(Material for this task Opens)

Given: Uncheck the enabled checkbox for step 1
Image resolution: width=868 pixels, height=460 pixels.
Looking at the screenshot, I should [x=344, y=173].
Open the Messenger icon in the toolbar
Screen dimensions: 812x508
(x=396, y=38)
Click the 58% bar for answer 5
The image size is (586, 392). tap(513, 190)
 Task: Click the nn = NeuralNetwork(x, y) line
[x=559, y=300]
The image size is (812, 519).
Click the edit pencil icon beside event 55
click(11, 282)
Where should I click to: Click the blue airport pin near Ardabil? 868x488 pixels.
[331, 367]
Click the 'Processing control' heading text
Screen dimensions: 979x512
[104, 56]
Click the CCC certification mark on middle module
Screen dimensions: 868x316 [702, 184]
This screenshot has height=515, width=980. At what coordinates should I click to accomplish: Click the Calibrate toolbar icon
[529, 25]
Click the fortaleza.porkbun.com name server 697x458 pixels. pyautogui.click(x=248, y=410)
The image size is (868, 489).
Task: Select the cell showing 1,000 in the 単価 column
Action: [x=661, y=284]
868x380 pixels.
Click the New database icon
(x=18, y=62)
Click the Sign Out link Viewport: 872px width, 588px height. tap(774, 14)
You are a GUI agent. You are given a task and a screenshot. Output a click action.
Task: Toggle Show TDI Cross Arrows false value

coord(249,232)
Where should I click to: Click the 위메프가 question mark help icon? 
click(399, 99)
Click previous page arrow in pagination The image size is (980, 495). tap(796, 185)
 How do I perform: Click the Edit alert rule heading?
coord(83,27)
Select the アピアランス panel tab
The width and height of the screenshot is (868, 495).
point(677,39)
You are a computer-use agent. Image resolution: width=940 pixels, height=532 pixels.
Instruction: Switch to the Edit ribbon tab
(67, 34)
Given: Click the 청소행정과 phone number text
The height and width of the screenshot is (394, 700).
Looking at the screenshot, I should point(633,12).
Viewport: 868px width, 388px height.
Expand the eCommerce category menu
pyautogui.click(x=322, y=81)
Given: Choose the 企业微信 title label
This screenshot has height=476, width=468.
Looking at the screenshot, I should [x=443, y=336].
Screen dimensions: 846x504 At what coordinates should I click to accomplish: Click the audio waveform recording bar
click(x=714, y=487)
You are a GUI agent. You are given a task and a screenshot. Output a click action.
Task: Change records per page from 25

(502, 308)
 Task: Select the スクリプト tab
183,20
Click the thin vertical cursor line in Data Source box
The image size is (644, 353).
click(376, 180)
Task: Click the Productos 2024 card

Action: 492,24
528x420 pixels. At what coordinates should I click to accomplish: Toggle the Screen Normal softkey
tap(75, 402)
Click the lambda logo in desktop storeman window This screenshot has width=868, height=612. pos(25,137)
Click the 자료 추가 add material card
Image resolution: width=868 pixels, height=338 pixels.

(Material for this task Closes)

▶ **Task**:
Return, word for word, the lines of the data above from the line with "Click the 58% bar for answer 5" through the line with "Select the アピアランス panel tab", inclusive.

▶ **Exercise response**:
Click the 58% bar for answer 5
The image size is (586, 392). tap(513, 190)
 Task: Click the nn = NeuralNetwork(x, y) line
[x=559, y=300]
The image size is (812, 519).
Click the edit pencil icon beside event 55
click(11, 282)
Where should I click to: Click the blue airport pin near Ardabil? 868x488 pixels.
[331, 367]
Click the 'Processing control' heading text
Screen dimensions: 979x512
[104, 56]
Click the CCC certification mark on middle module
Screen dimensions: 868x316 [702, 184]
This screenshot has height=515, width=980. At what coordinates should I click to accomplish: Click the Calibrate toolbar icon
[529, 25]
Click the fortaleza.porkbun.com name server 697x458 pixels. pyautogui.click(x=248, y=410)
The image size is (868, 489).
Task: Select the cell showing 1,000 in the 単価 column
Action: [x=661, y=284]
868x380 pixels.
Click the New database icon
(x=18, y=62)
Click the Sign Out link Viewport: 872px width, 588px height. tap(774, 14)
You are a GUI agent. You are given a task and a screenshot. Output a click action.
Task: Toggle Show TDI Cross Arrows false value

coord(249,232)
Where should I click to: Click the 위메프가 question mark help icon? 
click(399, 99)
Click previous page arrow in pagination The image size is (980, 495). tap(796, 185)
 How do I perform: Click the Edit alert rule heading?
coord(83,27)
Select the アピアランス panel tab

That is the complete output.